林道乾的旗艦在烈火中支離破碎,隨之而來的是倭寇們的戰意也支離破碎。

李澹仰望著海面上熊熊燃燒的大船,一時怔在原地。

李二狗來到李澹身邊,搓了搓鼻子,不由道:“義父,這老漢,還真是個爺們。”

“嗯,是啊……”

李澹也很難說此時的心情究竟如何,但至少是不痛快,默默然輕聲問道:“你知道老漢的全名么?”

李二狗撓了撓頭:“不知道……”

李澹回想起大戰前夕自己特意將老漢攔下,讓他陪著幺兒,因為他看見那老漢雙手正怕的發抖。

可偏偏這樣普通的人,卻在最后的關頭,拯救了所有人。

而自己作為頭人,卻連老漢的名字都不知道。

“唉,打掃戰場吧……”

涼風易逝,海波不息,持續半日的激戰落下帷幕。

經此一役。

李澹所部陣亡一百一十三人,負傷一百九十一人,失蹤四十三人;斃敵三百四十六人,俘虜四百三十二人。
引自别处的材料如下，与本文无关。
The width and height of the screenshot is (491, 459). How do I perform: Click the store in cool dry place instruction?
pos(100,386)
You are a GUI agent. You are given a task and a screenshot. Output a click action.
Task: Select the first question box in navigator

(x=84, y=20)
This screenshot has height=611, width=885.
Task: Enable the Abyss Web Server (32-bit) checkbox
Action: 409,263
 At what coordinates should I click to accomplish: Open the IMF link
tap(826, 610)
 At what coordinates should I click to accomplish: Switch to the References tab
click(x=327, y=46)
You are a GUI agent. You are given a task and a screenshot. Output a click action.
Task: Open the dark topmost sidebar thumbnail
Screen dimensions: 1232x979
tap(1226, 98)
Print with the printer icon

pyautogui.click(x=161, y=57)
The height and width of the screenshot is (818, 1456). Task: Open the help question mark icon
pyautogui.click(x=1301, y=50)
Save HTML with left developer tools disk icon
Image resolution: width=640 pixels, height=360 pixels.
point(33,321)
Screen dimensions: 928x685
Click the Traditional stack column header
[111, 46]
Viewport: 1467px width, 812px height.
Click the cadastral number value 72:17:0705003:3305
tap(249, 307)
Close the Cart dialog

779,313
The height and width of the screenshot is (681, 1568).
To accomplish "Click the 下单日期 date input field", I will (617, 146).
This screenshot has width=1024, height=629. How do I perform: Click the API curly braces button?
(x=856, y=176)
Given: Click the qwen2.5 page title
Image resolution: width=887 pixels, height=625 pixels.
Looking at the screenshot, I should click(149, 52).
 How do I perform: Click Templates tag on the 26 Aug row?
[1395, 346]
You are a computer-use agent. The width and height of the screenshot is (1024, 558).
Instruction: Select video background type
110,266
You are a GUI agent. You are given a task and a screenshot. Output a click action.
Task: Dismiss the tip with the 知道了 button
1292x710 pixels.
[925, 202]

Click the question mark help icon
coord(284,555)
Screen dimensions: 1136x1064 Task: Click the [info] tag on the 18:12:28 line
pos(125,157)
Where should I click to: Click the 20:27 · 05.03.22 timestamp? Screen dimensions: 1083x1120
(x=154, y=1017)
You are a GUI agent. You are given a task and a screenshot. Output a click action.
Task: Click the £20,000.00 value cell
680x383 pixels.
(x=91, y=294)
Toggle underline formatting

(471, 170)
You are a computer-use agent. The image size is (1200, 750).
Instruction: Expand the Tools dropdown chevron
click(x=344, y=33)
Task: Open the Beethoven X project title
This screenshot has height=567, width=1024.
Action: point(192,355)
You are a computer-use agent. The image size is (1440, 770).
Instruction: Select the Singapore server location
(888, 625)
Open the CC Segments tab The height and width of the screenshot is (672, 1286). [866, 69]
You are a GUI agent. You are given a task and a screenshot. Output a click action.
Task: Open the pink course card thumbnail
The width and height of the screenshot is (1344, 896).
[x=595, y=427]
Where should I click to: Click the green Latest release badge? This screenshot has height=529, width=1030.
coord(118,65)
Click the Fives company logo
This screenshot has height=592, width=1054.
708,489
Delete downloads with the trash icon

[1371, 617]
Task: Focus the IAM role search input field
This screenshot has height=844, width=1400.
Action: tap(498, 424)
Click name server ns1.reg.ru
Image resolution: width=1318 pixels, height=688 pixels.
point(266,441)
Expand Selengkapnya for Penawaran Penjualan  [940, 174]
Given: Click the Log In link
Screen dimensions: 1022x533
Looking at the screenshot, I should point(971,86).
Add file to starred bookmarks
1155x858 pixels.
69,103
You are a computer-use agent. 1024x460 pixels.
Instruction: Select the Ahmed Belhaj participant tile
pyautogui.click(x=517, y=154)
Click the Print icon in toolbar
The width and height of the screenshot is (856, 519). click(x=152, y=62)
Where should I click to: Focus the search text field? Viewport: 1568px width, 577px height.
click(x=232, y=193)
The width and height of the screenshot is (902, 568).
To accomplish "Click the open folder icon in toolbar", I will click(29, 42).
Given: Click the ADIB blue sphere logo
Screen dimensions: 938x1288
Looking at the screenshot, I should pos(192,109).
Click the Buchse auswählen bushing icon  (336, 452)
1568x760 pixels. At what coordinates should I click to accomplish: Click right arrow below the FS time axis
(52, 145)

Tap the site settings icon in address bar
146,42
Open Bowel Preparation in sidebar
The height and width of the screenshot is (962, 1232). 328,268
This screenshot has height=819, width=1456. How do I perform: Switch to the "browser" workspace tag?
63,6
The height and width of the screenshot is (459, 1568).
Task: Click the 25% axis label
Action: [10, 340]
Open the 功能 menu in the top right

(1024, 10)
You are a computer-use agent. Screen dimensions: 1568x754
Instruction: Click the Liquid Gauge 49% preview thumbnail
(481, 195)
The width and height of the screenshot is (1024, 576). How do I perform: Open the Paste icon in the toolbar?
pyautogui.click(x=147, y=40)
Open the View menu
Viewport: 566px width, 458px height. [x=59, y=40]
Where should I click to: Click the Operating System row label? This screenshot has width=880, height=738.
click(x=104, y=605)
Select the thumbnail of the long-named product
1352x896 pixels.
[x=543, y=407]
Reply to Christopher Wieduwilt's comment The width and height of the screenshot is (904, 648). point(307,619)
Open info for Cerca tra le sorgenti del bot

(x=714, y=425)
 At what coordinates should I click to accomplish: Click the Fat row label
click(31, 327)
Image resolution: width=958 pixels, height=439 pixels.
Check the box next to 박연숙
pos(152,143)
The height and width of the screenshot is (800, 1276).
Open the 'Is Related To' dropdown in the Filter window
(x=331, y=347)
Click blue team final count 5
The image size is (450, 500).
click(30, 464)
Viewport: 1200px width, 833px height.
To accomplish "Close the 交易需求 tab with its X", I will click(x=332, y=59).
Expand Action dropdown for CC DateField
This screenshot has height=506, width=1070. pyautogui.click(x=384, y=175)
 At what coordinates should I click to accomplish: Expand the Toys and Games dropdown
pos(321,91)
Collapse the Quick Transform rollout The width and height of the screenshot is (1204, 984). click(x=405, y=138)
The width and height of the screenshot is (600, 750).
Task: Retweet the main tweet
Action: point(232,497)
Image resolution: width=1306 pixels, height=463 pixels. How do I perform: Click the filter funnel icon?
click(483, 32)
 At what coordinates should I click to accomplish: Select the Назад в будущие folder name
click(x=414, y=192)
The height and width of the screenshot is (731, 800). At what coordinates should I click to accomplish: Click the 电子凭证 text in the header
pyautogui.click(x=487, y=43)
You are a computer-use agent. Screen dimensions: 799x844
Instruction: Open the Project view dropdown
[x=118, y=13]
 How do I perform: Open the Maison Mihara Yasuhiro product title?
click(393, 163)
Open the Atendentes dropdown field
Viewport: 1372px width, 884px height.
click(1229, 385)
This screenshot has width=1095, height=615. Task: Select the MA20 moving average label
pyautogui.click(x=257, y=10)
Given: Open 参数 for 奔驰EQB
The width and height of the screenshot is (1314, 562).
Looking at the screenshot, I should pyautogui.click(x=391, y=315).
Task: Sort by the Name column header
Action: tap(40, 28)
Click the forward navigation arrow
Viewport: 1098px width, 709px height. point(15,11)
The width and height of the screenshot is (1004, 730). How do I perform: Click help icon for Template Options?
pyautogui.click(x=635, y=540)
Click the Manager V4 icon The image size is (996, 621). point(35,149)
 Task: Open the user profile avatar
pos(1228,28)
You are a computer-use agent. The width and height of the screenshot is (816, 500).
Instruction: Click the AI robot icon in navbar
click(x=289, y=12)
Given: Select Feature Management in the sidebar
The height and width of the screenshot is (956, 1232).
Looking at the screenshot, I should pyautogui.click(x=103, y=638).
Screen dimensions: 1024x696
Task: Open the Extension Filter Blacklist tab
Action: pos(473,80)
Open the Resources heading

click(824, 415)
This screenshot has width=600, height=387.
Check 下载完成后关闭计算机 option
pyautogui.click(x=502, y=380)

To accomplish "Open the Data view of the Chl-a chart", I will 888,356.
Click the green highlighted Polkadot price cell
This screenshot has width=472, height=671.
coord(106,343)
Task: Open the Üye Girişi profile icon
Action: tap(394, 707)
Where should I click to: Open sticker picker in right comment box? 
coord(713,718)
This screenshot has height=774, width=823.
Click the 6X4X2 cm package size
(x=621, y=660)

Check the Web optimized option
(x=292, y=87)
繳獲舢板小船二十八艘,沙船三艘,佛郎機炮六門,大小火銃二十五挺,其余裝備輜重不論。

方各海帶來的十五名海滄衛官兵陣亡三人,九人負傷。

在島上養傷幾日,方各海便帶著部下及陣亡官兵的遺骸乘船回了海滄衛。

至于李澹,還忙于陣亡之人的后事與傷員的救治事宜。

尤其有許多陣亡之后剩下的遺孤與遺孀,這些人丈夫或者父親死了,原本便是流民的他們此時更加無依無靠。

天明,海風拂過臉頰,李澹來到破舊的木板房,頭上扎著揪揪的幺兒正抱著一口鍋從里出來,鍋里燉著蘿卜。

“頭人,你來啦!”

幺兒看見李澹顯得高興,忙把鍋放下,用衣服擦手,隨后開門招呼道:

“土寶,快來見過頭人。”

屋里出來一個頭上扎著幺兒同款揪揪的孩童,他年紀看著比幺兒還要小,估計也就八九歲,鼻子下面掛著兩行鼻涕,看見李澹顯得有些怕生。

幺兒見土寶低著頭也不敢說話,便替他道:“土寶還是怕生,頭人不要見怪。”

李澹點頭,將帶來的腌肉掛在一旁,直接在門檻上坐下,摸著幺兒的腦袋,一時居然不知道該說啥。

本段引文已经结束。